[YOUR OBJECTIVE]:
Of all the entries below, retype only the lines from the one with "End User License Agreement (541, 1701)" through the one with "Disclaimer (405, 2504)", exactly as they appear.

* * * * * * *

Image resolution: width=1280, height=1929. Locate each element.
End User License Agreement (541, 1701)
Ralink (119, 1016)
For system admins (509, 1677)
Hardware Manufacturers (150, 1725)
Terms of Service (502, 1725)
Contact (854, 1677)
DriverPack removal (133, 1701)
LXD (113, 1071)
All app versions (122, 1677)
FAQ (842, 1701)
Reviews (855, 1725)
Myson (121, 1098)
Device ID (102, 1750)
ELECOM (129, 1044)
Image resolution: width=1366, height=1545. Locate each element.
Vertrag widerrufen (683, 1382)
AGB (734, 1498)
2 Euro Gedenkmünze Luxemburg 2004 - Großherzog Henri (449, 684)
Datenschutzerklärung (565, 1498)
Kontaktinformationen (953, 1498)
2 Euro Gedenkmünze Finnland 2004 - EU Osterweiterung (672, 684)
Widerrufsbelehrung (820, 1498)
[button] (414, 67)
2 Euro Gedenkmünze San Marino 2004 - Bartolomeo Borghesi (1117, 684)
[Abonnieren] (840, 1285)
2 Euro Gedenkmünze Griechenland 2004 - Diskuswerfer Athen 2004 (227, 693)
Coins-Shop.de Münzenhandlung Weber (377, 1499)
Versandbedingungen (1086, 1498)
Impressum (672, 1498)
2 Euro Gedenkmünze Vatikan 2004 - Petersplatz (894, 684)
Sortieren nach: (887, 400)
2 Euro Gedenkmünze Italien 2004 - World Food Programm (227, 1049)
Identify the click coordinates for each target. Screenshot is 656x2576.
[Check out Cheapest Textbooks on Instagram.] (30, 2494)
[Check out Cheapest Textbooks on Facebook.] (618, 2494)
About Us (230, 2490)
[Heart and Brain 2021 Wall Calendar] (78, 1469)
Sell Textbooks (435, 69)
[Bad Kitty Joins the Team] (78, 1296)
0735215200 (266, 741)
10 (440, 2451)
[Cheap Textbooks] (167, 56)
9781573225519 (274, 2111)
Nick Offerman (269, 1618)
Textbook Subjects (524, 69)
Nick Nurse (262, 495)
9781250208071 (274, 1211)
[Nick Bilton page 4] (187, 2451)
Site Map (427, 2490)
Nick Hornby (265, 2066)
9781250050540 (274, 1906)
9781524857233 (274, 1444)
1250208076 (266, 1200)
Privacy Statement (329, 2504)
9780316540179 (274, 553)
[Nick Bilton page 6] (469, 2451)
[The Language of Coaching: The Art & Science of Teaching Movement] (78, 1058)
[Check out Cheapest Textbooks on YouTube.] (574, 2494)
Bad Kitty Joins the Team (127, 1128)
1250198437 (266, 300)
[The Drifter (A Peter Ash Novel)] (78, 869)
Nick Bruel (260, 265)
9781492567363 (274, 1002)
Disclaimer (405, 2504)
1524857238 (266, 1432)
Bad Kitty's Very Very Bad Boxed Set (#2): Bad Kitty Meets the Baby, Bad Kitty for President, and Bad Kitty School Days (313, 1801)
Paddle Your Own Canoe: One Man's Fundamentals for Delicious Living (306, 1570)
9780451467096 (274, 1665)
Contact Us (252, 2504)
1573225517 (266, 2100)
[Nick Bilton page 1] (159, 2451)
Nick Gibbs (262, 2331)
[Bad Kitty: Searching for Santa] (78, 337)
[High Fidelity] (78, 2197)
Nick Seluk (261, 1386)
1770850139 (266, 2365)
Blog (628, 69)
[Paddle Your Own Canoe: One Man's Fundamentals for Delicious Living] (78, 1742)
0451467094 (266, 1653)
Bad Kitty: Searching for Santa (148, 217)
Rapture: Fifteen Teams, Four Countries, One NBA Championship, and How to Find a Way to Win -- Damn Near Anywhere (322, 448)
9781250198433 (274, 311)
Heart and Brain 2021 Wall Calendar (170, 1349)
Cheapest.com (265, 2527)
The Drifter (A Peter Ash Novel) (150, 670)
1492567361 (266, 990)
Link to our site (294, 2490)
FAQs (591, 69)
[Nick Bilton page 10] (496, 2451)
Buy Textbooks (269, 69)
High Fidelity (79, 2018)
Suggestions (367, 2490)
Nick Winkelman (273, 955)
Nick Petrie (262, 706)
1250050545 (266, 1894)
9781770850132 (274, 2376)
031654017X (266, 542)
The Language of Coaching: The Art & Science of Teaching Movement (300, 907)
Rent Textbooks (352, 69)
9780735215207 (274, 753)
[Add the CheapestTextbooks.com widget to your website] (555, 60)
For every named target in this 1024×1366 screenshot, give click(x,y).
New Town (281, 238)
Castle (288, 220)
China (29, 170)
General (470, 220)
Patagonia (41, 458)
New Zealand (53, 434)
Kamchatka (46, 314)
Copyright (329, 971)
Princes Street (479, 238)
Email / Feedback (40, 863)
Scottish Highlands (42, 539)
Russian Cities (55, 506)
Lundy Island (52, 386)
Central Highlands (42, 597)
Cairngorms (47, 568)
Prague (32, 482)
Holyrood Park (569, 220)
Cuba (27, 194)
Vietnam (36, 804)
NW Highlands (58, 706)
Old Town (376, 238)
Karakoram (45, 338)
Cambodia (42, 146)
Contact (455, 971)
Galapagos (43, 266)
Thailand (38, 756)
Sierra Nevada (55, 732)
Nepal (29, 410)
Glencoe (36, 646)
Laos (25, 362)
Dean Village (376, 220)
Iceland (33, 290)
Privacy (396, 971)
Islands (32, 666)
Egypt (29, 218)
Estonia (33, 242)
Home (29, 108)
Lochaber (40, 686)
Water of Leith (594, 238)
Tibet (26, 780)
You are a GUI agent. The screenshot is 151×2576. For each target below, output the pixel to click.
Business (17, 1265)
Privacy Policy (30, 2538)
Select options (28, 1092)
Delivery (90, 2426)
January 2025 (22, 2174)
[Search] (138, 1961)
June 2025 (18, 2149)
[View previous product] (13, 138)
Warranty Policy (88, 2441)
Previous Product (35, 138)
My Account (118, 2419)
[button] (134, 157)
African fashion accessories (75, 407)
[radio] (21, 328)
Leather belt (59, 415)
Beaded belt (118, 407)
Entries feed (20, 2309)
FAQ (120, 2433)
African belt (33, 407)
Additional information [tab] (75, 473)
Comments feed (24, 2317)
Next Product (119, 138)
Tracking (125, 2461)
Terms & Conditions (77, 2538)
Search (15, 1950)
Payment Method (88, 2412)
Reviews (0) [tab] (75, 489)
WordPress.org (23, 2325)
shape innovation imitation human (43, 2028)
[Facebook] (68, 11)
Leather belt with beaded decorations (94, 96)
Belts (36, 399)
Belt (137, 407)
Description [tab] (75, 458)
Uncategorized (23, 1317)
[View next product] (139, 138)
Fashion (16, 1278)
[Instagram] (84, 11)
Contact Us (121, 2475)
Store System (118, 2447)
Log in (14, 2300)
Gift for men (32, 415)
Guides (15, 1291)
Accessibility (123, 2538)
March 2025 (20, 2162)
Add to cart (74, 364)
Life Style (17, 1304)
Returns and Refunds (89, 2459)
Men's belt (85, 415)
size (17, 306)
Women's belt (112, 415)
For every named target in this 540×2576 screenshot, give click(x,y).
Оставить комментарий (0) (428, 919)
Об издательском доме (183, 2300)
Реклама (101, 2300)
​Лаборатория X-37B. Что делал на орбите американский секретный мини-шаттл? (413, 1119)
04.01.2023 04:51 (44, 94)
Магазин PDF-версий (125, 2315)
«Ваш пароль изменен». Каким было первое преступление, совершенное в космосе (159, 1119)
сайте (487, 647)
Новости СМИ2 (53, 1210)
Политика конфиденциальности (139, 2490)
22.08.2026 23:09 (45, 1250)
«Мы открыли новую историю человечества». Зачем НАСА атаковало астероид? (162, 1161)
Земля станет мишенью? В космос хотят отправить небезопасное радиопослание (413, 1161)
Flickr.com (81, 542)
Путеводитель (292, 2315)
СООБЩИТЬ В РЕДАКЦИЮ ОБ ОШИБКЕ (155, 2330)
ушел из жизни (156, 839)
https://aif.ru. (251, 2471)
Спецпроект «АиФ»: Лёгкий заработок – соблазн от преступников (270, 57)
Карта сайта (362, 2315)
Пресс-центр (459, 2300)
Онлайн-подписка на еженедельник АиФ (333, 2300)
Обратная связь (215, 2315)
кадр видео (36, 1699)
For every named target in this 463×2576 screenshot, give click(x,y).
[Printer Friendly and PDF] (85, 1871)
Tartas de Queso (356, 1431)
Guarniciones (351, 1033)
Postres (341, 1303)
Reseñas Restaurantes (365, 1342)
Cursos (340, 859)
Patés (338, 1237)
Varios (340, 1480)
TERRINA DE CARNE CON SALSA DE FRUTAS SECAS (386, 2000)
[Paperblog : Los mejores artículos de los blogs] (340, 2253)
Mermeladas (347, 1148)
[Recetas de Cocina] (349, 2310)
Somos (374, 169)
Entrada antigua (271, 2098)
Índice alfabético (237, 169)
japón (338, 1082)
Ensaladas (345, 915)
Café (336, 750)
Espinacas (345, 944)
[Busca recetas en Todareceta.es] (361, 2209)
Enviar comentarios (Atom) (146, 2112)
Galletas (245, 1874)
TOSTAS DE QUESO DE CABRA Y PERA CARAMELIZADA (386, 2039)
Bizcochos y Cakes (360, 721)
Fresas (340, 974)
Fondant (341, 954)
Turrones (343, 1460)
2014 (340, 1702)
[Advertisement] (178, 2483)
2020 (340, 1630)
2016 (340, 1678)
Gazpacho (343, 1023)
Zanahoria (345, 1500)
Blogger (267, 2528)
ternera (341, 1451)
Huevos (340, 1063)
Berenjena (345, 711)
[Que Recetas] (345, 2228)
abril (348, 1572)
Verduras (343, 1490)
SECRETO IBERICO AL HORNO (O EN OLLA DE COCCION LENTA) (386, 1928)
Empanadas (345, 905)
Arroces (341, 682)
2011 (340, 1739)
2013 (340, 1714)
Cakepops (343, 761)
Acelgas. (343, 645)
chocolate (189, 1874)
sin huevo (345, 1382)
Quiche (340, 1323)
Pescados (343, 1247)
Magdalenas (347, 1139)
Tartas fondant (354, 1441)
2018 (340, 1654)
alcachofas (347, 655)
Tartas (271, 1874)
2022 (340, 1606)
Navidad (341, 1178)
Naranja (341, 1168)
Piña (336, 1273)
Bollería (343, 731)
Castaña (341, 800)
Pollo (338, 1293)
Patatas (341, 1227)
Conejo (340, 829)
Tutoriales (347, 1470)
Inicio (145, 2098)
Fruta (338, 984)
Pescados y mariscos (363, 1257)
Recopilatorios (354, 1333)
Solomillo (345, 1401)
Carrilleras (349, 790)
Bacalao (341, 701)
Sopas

* * * * * * *

[RESULT]:
End User License Agreement (541, 1701)
Ralink (119, 1016)
For system admins (509, 1677)
Hardware Manufacturers (150, 1725)
Terms of Service (502, 1725)
Contact (854, 1677)
DriverPack removal (133, 1701)
LXD (113, 1071)
All app versions (122, 1677)
FAQ (842, 1701)
Reviews (855, 1725)
Myson (121, 1098)
Device ID (102, 1750)
ELECOM (129, 1044)
Image resolution: width=1366, height=1545. Locate each element.
Vertrag widerrufen (683, 1382)
AGB (734, 1498)
2 Euro Gedenkmünze Luxemburg 2004 - Großherzog Henri (449, 684)
Datenschutzerklärung (565, 1498)
Kontaktinformationen (953, 1498)
2 Euro Gedenkmünze Finnland 2004 - EU Osterweiterung (672, 684)
Widerrufsbelehrung (820, 1498)
[button] (414, 67)
2 Euro Gedenkmünze San Marino 2004 - Bartolomeo Borghesi (1117, 684)
[Abonnieren] (840, 1285)
2 Euro Gedenkmünze Griechenland 2004 - Diskuswerfer Athen 2004 (227, 693)
Coins-Shop.de Münzenhandlung Weber (377, 1499)
Versandbedingungen (1086, 1498)
Impressum (672, 1498)
2 Euro Gedenkmünze Vatikan 2004 - Petersplatz (894, 684)
Sortieren nach: (887, 400)
2 Euro Gedenkmünze Italien 2004 - World Food Programm (227, 1049)
Identify the click coordinates for each target. Screenshot is 656x2576.
[Check out Cheapest Textbooks on Instagram.] (30, 2494)
[Check out Cheapest Textbooks on Facebook.] (618, 2494)
About Us (230, 2490)
[Heart and Brain 2021 Wall Calendar] (78, 1469)
Sell Textbooks (435, 69)
[Bad Kitty Joins the Team] (78, 1296)
0735215200 (266, 741)
10 (440, 2451)
[Cheap Textbooks] (167, 56)
9781573225519 (274, 2111)
Nick Offerman (269, 1618)
Textbook Subjects (524, 69)
Nick Nurse (262, 495)
9781250208071 (274, 1211)
[Nick Bilton page 4] (187, 2451)
Site Map (427, 2490)
Nick Hornby (265, 2066)
9781250050540 (274, 1906)
9781524857233 (274, 1444)
1250208076 (266, 1200)
Privacy Statement (329, 2504)
9780316540179 (274, 553)
[Nick Bilton page 6] (469, 2451)
[The Language of Coaching: The Art & Science of Teaching Movement] (78, 1058)
[Check out Cheapest Textbooks on YouTube.] (574, 2494)
Bad Kitty Joins the Team (127, 1128)
1250198437 (266, 300)
[The Drifter (A Peter Ash Novel)] (78, 869)
Nick Bruel (260, 265)
9781492567363 (274, 1002)
Disclaimer (405, 2504)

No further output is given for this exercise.